I let it be understood that considering the practice that has developed between us of exchanging confidential information the Korean comrades could find another occasion to inform the Soviet Embassy.

Pak Seong-cheol understood the hint and, correcting himself off the top of his head, said that the ambassadors will be informed separately – the Soviet Ambassador first, then the ambassadors of the socialist countries, and then the remaining ambassadors.

Touching on the position of the US representative at the negotiations in Panmunjom, Pak Seong-cheol noted that the Americans are forced to go follow such a way of resolving the question about the Pueblo crew since they have no other way out. If they don’t sign the document then they won’t get the Pueblo crew. If they go to war, then the crew members won’t survive [ne stanet]. They’ll get their bodies. We have been holding talks with the Americans in the military commission in Panmunjom for 15 years and have not made one concession, and there have been no compromises. They threaten us, and we threaten them, let’s fight.

I expressed the opinion that in specific individual cases there need to be compromises, even with bourgeois countries; V. I. Lenin did not completely reject compromises, for example, in the period of the conclusion of the Treaty of Brest-Litovsk.

Pak Seong-cheol said that this was necessary then. Any country wants to do what is to its advantage.

3. I informed the Minister that on 27 December I plan to go to the construction of the Bukchang [Pukchang] thermal power station together with [my] counselor for economic questions. I noted that I intended to familiar myself with the progress of the construction, talk with the Korean comrades and Soviet specialists, and determine which questions ought to be decided first in order to accelerate the commissioning of the first phase of the power station.

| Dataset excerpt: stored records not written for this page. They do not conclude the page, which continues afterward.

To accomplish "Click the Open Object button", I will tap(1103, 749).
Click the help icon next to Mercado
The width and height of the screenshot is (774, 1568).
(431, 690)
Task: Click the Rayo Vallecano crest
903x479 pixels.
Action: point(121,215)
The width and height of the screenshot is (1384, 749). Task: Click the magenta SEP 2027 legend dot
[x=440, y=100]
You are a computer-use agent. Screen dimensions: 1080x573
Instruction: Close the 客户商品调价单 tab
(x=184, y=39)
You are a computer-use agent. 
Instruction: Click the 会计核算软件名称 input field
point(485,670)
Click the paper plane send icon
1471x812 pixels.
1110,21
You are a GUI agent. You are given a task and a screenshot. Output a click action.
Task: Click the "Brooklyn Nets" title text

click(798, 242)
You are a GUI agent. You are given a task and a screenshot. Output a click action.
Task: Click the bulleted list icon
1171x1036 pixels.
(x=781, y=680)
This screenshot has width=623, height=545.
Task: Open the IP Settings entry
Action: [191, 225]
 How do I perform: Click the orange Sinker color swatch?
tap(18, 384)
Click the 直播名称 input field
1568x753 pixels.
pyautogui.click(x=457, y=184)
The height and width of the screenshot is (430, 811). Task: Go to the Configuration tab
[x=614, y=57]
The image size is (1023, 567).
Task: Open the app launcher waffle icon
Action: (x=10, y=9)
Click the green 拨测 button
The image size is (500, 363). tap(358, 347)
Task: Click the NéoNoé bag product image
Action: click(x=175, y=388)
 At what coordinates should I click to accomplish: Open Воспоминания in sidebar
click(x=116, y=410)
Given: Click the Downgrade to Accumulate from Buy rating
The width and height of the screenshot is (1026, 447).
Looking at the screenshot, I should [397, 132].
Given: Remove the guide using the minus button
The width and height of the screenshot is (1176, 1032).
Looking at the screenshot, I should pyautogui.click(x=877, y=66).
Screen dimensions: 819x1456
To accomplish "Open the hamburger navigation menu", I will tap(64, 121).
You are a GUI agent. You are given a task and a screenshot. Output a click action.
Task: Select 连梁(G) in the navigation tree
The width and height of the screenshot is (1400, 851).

Pak Seong-cheol expressed gratitude for the attention to the questions of the construction of the thermal power station in Bukchang, and asked to provide assistance in the performance of the tasks assigned by Cde. Kim Il Sung regarding the acceleration of the construction of this station.

4. I invited Cde. Pak Seong-cheol to dinner at the Embassy on one of the last days of the outgoing year, 1968.

The Minister expressed gratitude for the invitation and said that he would visit the Embassy if there is time. We agreed to coordinate the date and time of the dinner later.

Senior desk officer Kim Ha [sic; proper Korean spelling unknown] of the DPRK MFA and Second Secretary of the Embassy A. D. Putivets were present at the conversation.

SOVIET AMBASSADOR IN THE DPRK [signature]

(N. Sudarikov)

Four copies printed/lg

1 – to Cde. V. V. Kuznetsov

2 – to Cde. K. V. Rusakov

3 – to Cde. V. I. Likhachev

4 – to file

26 January 1969 Nº 89

[Translator’s note: there is a stamp at the end of the document stating that “the material is informative and the CPSU CC Department has been familiarized with [it]”; 15D/6 5 March 1969. Sector chief [[illegible name]]. Pozdnyak. [[two illegible names]]”].